Keri Hulme, die 1947 in Christchurch/ Neuseeland geboren wurde und mütterlicherseits Maori-Vorfahren hat, erwarb sich durch ihren 1985 veröffentlichten Erstlingsroman ?Unter dem Tagmond? (im Original ?The Bone People?) internationales Ansehen: der Roman, der von der Mythen- und Symbolwelt der Maori beseelt ist, wurde sogleich mit dem Booker Prize, Englands renommiertestem Literaturpreis, ausgezeichnet. Neben Romanen veröffentlichte Keri Hulme auch Erzählungen und Gedichte. Keri Hulme starb im Dezember 2021 in Walmate, Neuseeland.

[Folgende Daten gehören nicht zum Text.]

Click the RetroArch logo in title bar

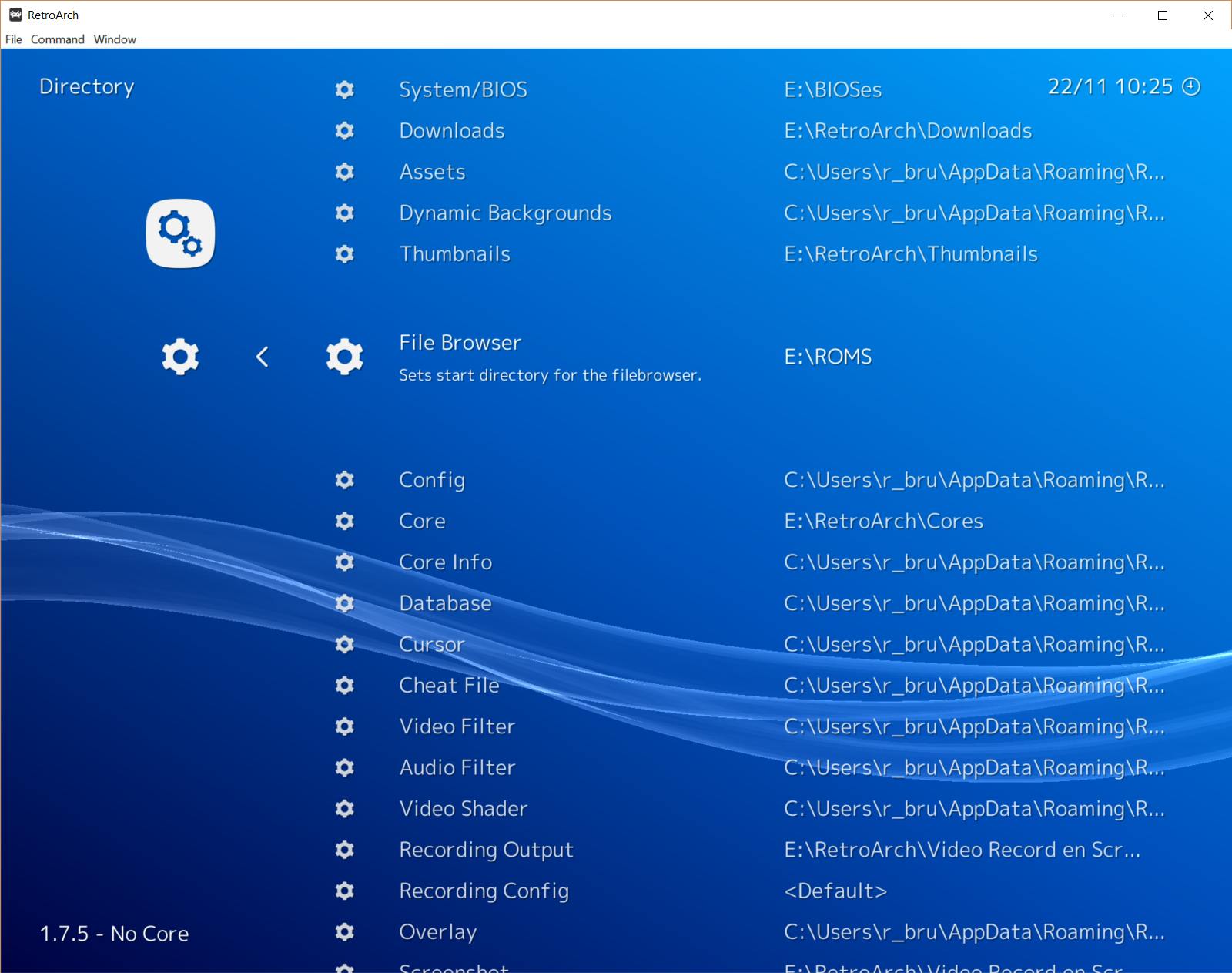pyautogui.click(x=15, y=15)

Keri Hulme, die 1947 in Christchurch/ Neuseeland geboren wurde und mütterlicherseits Maori-Vorfahren hat, erwarb sich durch ihren 1985 veröffentlichten Erstlingsroman ›Unter dem Tagmond‹ (im Original ›The Bone People‹) internationales Ansehen: der Roman, der von der Mythen- und Symbolwelt der Maori beseelt ist, wurde sogleich mit dem Booker Prize, Englands renommiertestem Literaturpreis, ausgezeichnet. Neben Romanen veröffentlichte Keri Hulme auch Erzählungen und Gedichte. Keri Hulme starb im Dezember 2021 in Walmate, Neuseeland.

Treibende Wörter


Wenn ich zurückdenke

(ich balanciere auf dem letzten Poller, die Slipleine in der Hand), gab es die ganze Zeit über Vorzeichen.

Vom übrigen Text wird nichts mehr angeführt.